═══ Data excerpts ═══

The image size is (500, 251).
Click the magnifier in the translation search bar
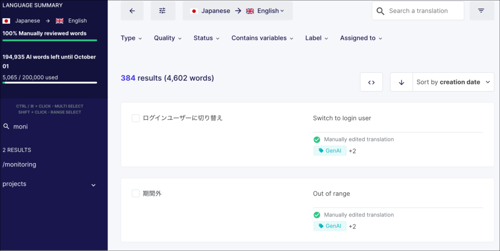380,11
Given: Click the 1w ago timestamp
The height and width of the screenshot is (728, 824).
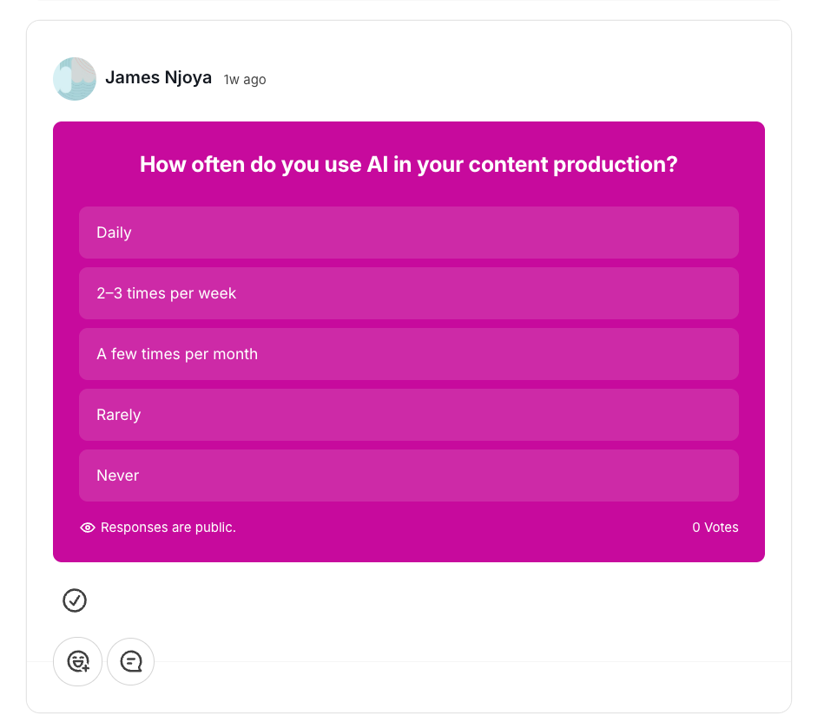Looking at the screenshot, I should click(x=244, y=79).
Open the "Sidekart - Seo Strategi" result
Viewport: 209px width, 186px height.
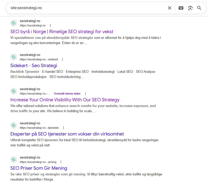(34, 66)
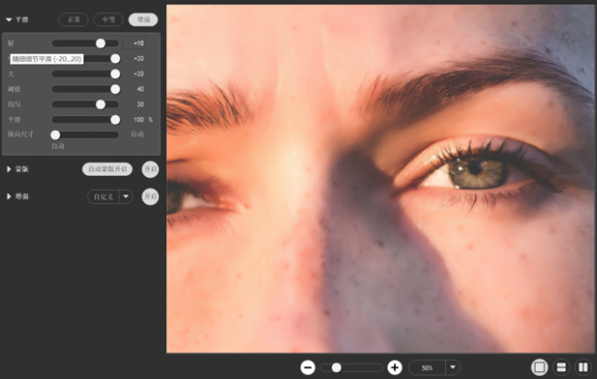Click the 纵向尺寸 slider handle

click(55, 135)
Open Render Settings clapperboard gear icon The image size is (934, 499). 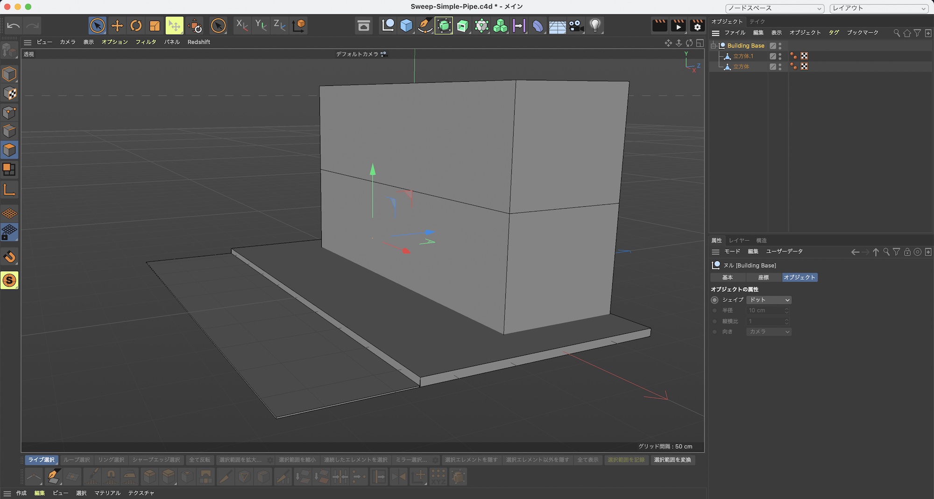[697, 26]
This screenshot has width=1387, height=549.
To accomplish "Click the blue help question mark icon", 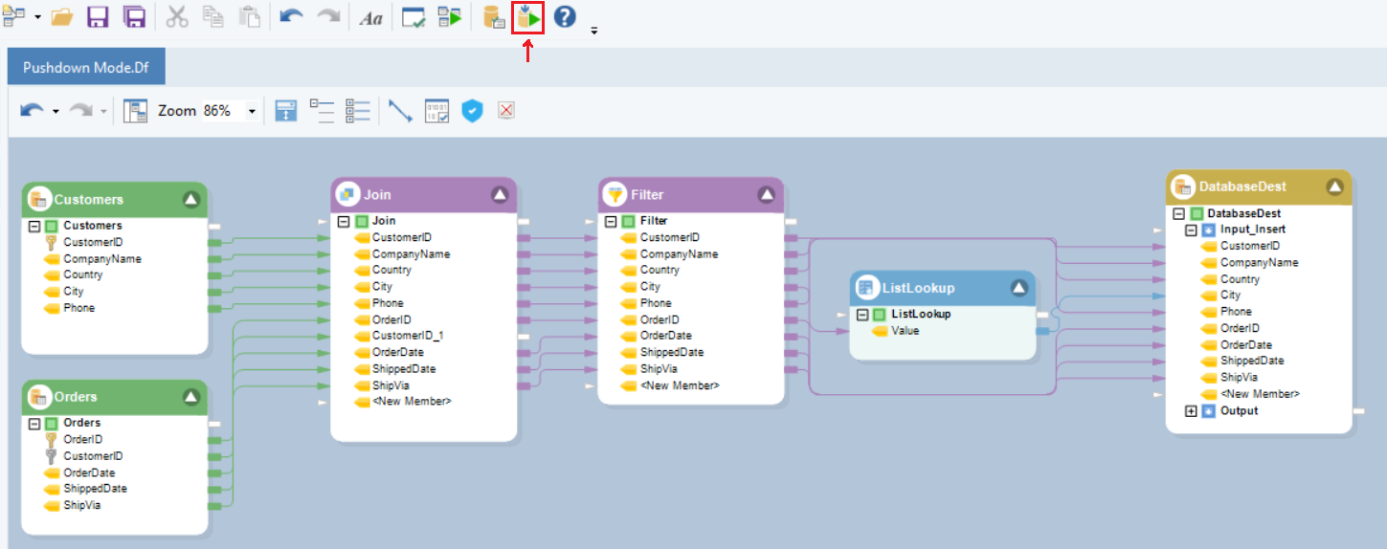I will coord(565,17).
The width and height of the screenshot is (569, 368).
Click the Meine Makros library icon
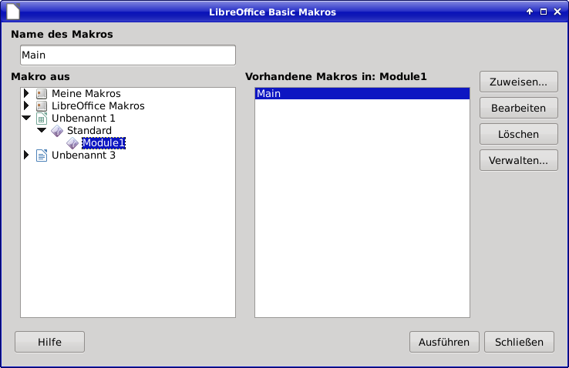(x=42, y=94)
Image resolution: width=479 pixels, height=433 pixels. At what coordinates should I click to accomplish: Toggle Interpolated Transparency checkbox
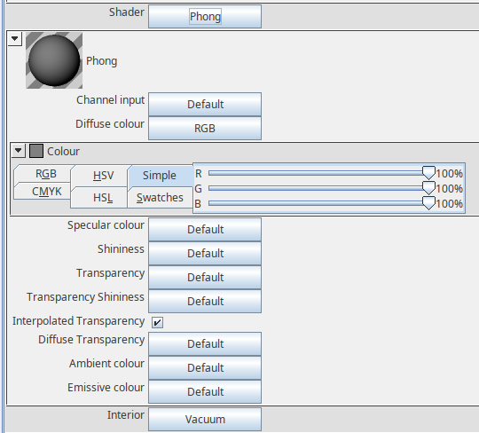coord(157,322)
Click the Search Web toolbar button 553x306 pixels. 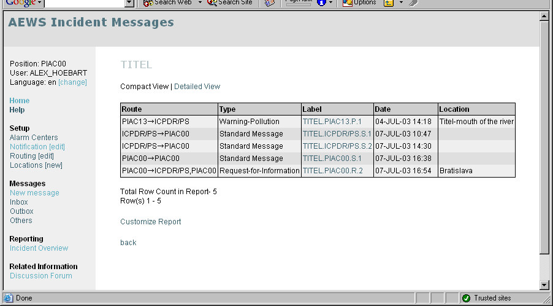point(168,2)
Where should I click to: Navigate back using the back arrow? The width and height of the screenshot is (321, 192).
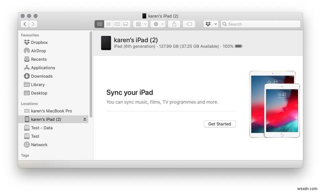point(25,24)
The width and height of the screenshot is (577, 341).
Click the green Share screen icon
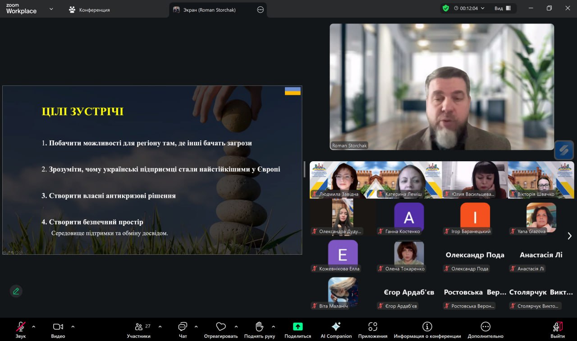[x=298, y=327]
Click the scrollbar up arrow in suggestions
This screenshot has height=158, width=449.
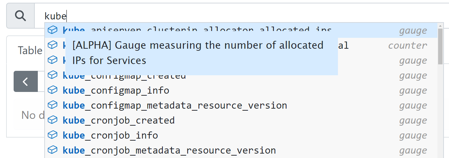(x=440, y=26)
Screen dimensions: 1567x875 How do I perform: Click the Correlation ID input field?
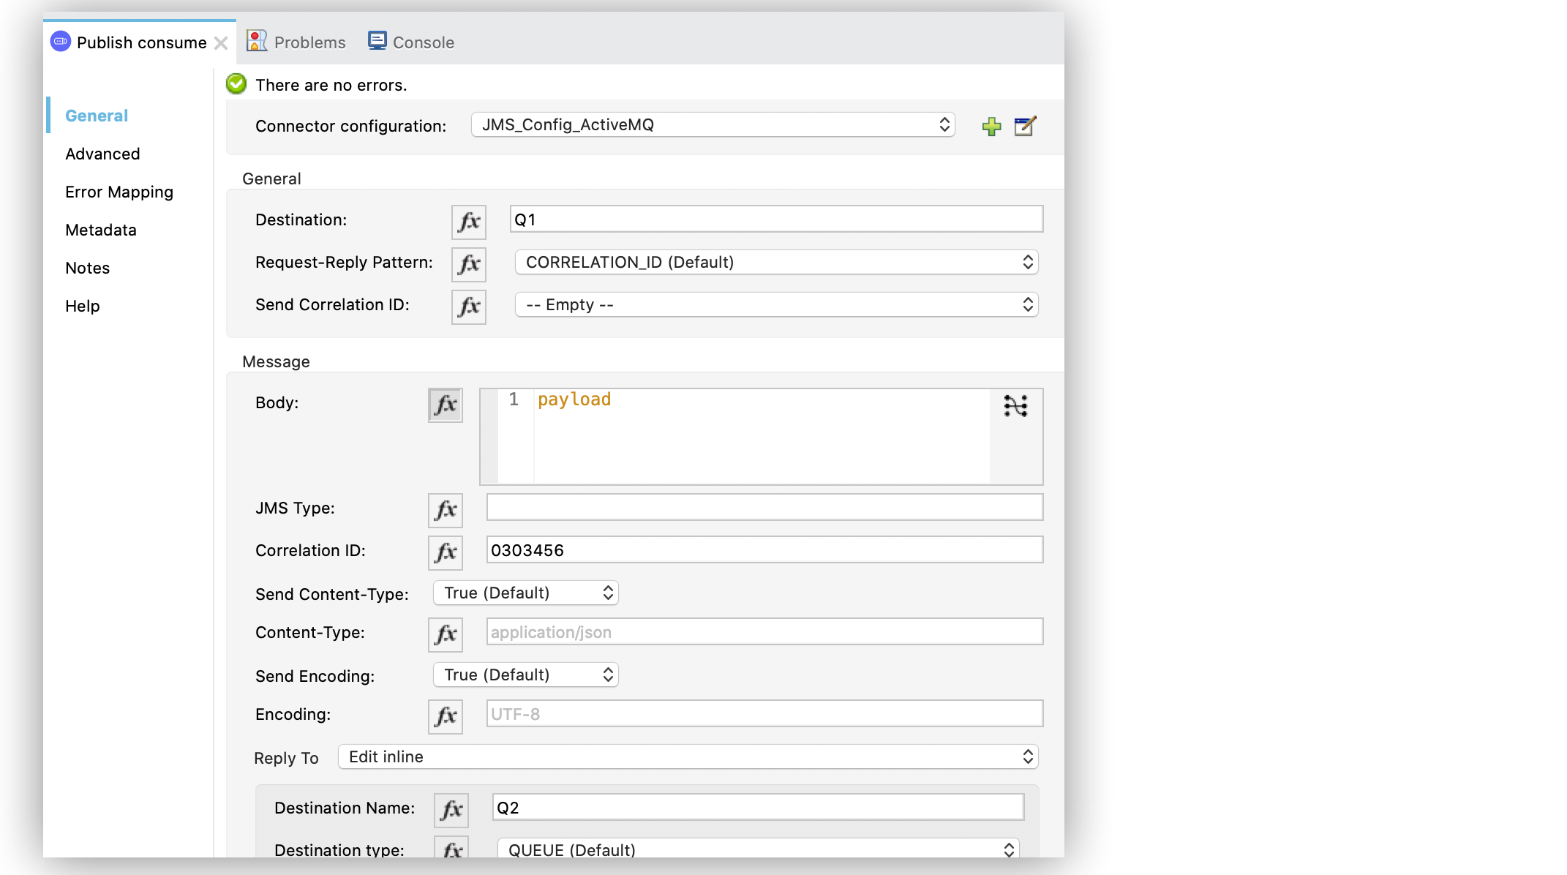tap(764, 550)
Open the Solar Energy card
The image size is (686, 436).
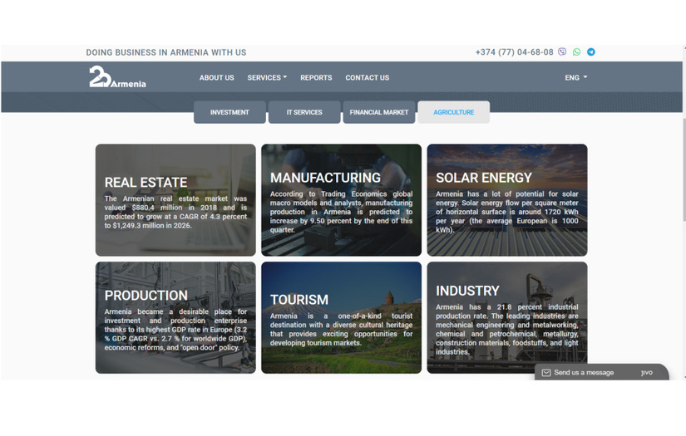coord(507,200)
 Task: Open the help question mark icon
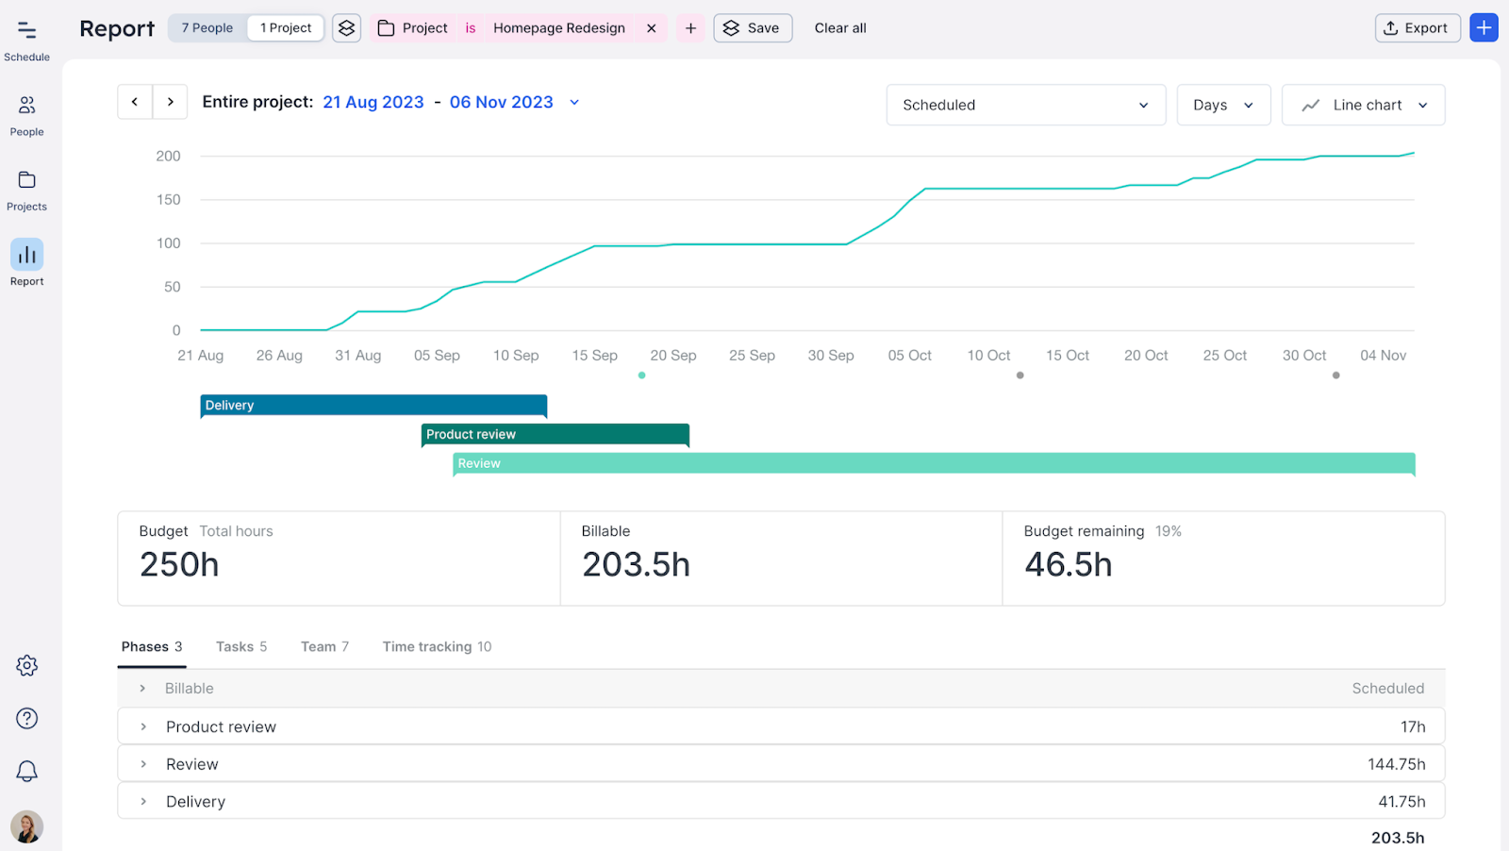click(x=26, y=719)
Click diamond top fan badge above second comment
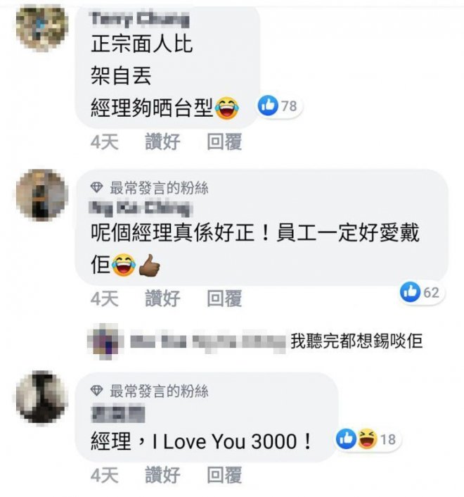Viewport: 464px width, 497px height. coord(96,188)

═══

Problem statement:
Your answer must be exactly the lines from the one with "Click the green Share screen icon" through the last line of the entries, both included, with no pictures; please add nothing else.

Written answer:
Click the green Share screen icon
[x=298, y=327]
Click the scrollbar up arrow in suggestions
This screenshot has height=158, width=449.
(x=440, y=26)
Screen dimensions: 1567x875 How do I perform: Click the Correlation ID input field?
tap(764, 550)
Open the Solar Energy card
The image size is (686, 436).
coord(507,200)
 Task: Open the help question mark icon
click(x=26, y=719)
Click diamond top fan badge above second comment
Viewport: 464px width, 497px height. coord(96,188)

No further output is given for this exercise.